------ Source document

I hear Zasha is a wild one, you sure you wouldn't like some demon spawn from Elvis??   Do you have any video of her?


----------



## Anne Jones (Mar 27, 2006)

Yeah, she is a handfull or maybe even 2, alright. That's mygirl    You must have been speaking with Al, he has seen her in action. I don't know if I could handle the combination of her extreme drives, hardness & then Elvis's civilness on top of that. At least she is pretty friendly for the most part, (not that I let people interact with her out in public) but she will alert on someone on her own when she feels it's necessary. I have a new digital camera that will do short videos if I can ever figure out how to do it. Took me forever just to learn how to take pics with it. I just should have gotten the point & shoot kind. Maybe Al can take one when we get together. I know he has the camera for it. That is if we can find some poor slob that wants to be on the other side of the sleeve from her so Al can take the video. :lol: :lol: :lol:


----------



## Mike Schoonbrood (Mar 27, 2006)

lol I'd do it if you lived down here, but if you lived down here I wouldn't need the video  I show friends video of my decoy work and they all think I'm insane. Funny. Maybe they don't feel comfortable having a dog attack them while laying on the ground, go figure...










I think that, based on what I hear from both y'alls dogs, you'd have some very cool puppies if you could pass on the right traits :lol:

[Edit: The dog in the pic is Jay Murphy's Malinois \"Dante\", to give credit where credit's due! ]


----------



## Anne Jones (Mar 27, 2006)

To bad, she'd love to nip on you. :lol: You could always take a trip to CT to visit your friends up here !!!!!  Zasha would love that.


----------



## Mike Schoonbrood (Mar 27, 2006)

Maybe one day I will, I'm sure my dogs would like to dig thru snow


----------



## Connie Sutherland (Mar 27, 2006)

Mike Schoonbrood said:


> Maybe one day I will, I'm sure my dogs would like to dig thru snow


We had a little snow here two weeks ago (first in 30 years at sea level, where I am), and my dogs LOVED it. As food.


----------



## Connie Sutherland (Mar 27, 2006)

------------
------ Information shown

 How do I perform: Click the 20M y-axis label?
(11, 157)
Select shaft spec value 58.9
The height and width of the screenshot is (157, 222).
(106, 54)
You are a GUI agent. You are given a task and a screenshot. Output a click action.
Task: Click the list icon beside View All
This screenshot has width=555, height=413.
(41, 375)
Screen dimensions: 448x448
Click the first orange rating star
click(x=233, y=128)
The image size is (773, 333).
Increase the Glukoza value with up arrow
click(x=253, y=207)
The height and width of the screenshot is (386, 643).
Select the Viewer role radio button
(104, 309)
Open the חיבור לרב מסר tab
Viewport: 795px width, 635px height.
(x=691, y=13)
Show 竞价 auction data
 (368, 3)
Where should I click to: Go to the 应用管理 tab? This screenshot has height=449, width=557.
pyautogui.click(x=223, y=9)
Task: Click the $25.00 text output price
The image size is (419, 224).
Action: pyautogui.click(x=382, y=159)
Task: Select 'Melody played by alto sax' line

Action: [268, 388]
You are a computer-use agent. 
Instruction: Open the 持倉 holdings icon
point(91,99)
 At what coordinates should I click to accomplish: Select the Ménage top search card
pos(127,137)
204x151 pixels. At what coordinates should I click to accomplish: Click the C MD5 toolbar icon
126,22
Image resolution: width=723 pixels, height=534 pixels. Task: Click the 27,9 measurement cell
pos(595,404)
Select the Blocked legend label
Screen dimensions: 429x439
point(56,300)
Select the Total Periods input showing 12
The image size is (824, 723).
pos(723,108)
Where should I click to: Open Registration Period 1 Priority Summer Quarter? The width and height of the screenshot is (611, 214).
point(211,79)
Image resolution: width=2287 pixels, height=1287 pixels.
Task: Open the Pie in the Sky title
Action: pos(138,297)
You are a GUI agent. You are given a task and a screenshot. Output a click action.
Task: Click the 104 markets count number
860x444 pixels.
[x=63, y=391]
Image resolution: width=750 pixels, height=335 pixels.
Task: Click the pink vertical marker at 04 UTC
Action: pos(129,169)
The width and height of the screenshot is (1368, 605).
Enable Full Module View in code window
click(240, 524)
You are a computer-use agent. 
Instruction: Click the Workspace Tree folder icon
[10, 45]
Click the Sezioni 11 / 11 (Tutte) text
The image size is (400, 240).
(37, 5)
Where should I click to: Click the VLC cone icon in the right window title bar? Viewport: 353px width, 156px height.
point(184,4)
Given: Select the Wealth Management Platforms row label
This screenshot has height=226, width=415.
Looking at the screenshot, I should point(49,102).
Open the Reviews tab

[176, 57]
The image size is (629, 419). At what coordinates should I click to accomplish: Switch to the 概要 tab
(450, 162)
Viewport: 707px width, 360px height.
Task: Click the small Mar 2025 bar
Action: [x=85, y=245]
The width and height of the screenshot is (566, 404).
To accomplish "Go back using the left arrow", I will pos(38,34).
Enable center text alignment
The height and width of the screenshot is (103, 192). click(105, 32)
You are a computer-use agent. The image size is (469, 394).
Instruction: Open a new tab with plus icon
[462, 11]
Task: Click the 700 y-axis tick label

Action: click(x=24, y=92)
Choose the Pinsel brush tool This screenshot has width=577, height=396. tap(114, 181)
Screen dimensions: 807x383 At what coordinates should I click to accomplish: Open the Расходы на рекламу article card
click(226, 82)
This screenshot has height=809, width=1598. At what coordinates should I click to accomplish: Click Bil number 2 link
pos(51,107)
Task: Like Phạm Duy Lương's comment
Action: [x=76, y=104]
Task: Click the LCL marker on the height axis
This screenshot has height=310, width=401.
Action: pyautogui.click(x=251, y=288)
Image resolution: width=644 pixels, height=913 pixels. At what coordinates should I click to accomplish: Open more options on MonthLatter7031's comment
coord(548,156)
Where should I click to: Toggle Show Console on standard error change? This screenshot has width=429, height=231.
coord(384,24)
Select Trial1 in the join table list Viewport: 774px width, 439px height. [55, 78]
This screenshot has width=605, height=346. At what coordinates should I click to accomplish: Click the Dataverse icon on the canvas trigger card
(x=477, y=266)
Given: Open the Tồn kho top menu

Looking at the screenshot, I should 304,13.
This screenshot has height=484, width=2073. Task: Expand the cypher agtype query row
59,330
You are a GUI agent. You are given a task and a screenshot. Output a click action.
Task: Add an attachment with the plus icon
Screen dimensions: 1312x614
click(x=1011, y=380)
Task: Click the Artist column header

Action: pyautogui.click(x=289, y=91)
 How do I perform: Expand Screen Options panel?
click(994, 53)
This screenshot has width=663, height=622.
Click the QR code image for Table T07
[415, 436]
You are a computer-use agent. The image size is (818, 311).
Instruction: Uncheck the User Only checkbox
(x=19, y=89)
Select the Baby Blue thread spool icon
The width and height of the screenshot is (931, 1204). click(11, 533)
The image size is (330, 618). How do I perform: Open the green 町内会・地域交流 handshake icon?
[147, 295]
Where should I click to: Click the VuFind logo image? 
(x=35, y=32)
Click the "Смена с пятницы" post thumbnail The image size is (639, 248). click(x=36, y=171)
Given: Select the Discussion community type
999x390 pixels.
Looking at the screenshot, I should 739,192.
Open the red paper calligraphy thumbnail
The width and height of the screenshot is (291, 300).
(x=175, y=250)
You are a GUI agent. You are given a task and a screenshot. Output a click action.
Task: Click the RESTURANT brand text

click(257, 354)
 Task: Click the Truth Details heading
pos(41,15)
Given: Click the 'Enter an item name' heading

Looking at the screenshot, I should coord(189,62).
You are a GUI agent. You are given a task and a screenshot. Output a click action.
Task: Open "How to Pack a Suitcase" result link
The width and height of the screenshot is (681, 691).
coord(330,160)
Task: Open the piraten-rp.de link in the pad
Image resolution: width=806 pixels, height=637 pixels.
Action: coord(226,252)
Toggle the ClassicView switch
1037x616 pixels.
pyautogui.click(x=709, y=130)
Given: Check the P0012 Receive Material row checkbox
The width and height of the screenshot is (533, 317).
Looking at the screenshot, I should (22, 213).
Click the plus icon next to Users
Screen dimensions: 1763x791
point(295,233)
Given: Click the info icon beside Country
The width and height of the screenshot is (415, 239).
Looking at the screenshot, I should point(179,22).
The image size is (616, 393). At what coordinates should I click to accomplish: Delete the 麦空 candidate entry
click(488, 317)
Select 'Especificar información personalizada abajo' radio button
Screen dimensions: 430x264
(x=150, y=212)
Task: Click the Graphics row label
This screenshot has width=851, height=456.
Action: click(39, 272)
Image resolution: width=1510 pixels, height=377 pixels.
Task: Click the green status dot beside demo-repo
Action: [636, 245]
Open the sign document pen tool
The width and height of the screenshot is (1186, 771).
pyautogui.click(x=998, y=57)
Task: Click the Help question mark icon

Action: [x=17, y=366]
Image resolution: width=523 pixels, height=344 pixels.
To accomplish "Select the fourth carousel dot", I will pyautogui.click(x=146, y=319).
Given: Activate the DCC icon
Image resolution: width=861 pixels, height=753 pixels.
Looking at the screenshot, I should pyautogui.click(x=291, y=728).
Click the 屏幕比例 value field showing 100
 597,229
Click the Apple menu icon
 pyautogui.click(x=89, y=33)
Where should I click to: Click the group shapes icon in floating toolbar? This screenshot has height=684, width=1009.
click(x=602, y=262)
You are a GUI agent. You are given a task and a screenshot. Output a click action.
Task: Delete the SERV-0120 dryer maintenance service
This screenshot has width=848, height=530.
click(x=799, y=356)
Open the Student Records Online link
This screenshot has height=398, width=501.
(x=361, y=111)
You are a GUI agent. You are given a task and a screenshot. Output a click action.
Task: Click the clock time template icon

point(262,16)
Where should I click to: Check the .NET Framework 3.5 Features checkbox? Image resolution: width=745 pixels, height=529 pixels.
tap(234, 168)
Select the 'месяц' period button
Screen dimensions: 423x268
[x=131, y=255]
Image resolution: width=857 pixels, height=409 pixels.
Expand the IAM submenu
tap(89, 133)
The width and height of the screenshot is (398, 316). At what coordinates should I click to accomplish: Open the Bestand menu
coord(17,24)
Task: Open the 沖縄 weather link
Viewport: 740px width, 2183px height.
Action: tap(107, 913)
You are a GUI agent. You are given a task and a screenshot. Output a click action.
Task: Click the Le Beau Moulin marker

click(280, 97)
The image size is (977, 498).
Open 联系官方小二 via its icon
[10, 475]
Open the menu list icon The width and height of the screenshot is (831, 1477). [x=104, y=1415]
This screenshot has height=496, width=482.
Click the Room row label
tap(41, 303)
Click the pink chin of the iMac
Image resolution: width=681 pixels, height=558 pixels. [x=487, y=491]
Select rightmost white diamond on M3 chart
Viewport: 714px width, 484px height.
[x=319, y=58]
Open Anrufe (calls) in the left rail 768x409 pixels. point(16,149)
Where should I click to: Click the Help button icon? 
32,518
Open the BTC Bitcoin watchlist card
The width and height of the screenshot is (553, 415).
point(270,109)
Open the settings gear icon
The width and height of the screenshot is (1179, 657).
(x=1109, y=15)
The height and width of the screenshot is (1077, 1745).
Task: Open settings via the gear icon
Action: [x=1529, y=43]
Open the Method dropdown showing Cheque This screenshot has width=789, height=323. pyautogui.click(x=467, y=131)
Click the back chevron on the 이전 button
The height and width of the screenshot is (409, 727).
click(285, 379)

------------

Task requirements:
In the forum thread, list every distinct poster name that appears in a post header.

Expected answer:
Anne Jones
Mike Schoonbrood
Connie Sutherland